Летучий голландец с трудом сомкнул веки и вновь открыл их. Но мираж под норвежским флагом не рассеивался и начал спускать спасательную шлюпку. Тогда Летучий голландец вспомнил, что видел столб дыма далеко за горизонтом, когда выходил из Лесной гавани. Теперь источник дыма его нагнал.
«Спасен…» Эта мысль возникла в сознании как-то спокойно и уверенно. Ни для каких эмоций в застывшей душе не оставалось места.

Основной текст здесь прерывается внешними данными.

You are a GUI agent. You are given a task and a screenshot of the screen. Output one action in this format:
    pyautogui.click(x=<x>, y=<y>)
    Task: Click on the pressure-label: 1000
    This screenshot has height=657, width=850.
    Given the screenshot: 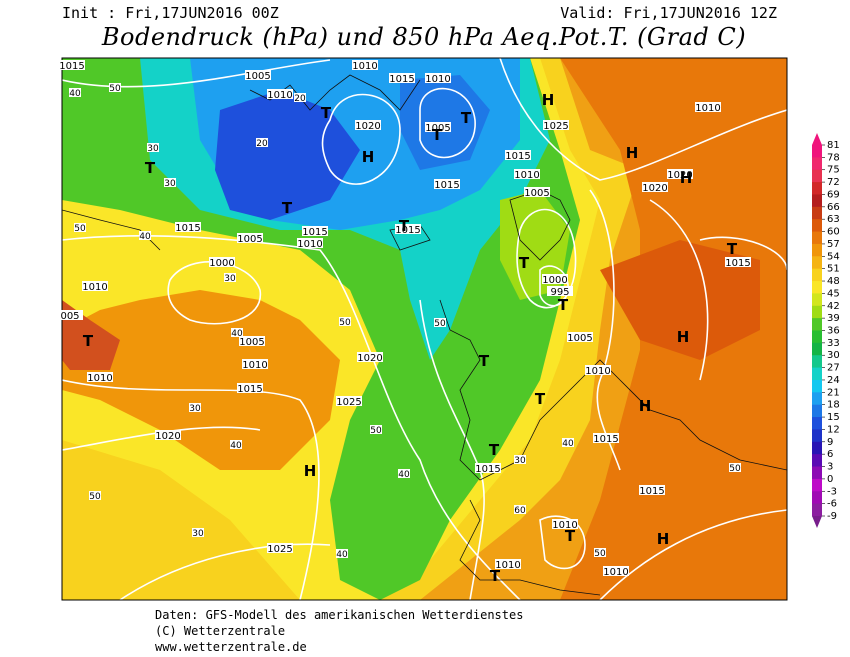 What is the action you would take?
    pyautogui.click(x=222, y=264)
    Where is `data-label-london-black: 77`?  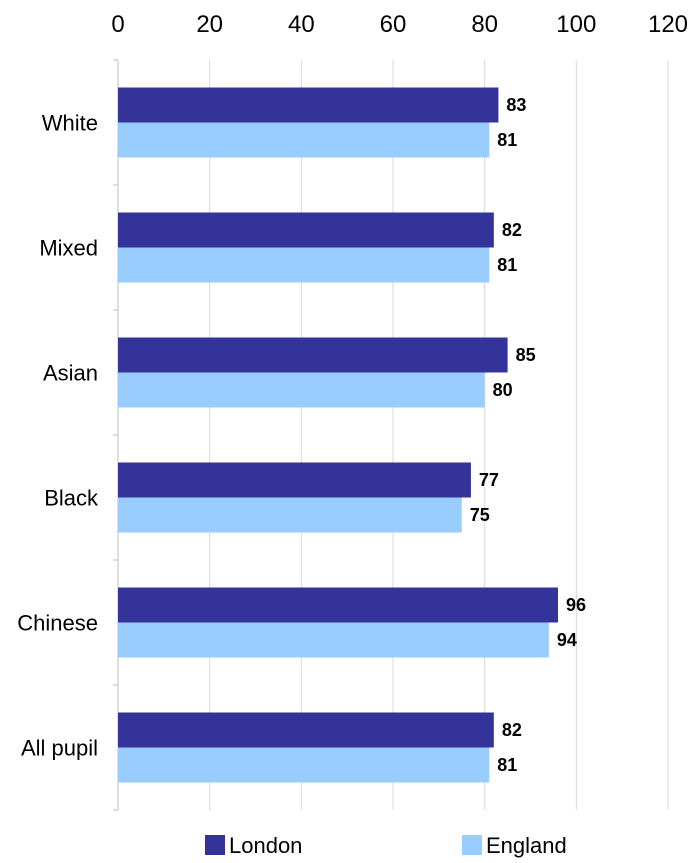
data-label-london-black: 77 is located at coordinates (489, 480).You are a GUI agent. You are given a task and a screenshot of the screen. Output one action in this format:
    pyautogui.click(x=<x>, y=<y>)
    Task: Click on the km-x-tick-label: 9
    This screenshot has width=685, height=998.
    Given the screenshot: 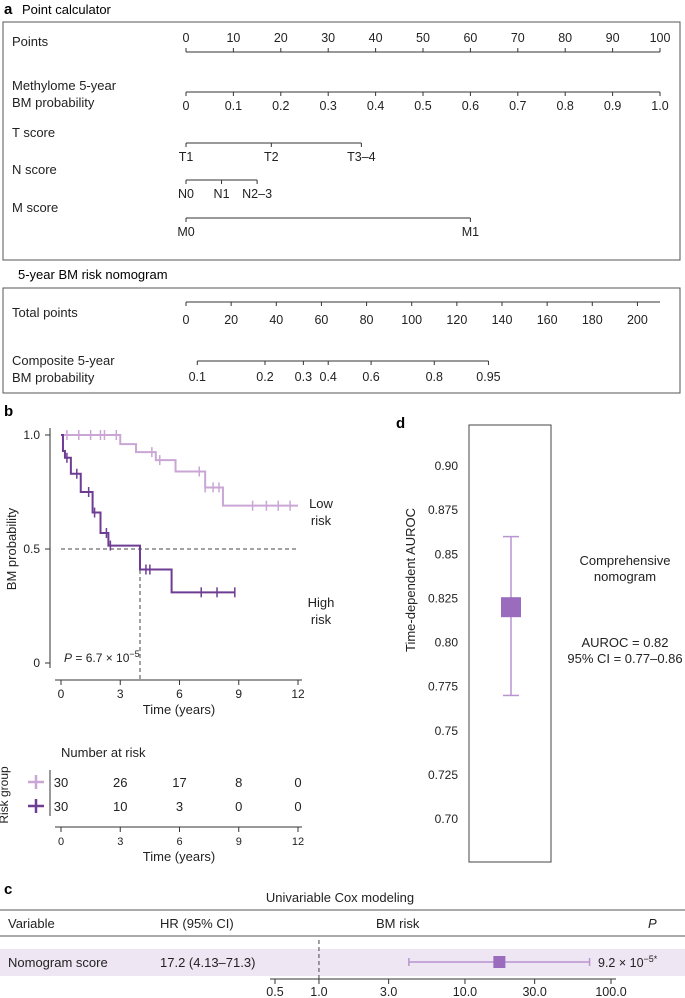 What is the action you would take?
    pyautogui.click(x=238, y=694)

Спасители гребли недружно, враздрай, как гребут на всех «купцах» мира.
По мере приближения неуклюжего и тяжелого вельбота Летучий голландец мобилизовал все духовные и физические силы и только сейчас обнаружил, что он настолько застыл, что не владеет ни руками, ни ногами и сам сойти с салинга не сможет. Попытка встретить спасителей улыбкой не удалась.
Норвежский боцман, стоя на кормовой банке, зажал румпель между ног и балансируя на качке корпусом и руками, орал в малый мегафон:
— Una momenta!
— Ein moment!
— In a minute right now![14]
Он, видимо, считал необходимым подбодрить пострадавшего.
Когда матрос с носовой банки забросил фалинь вокруг мачты «Дракона», произошло нечто неожиданное. Седой человек в белом кителе, сидящий на стеньге, мокрый насквозь, отказался спускаться в шлюпку.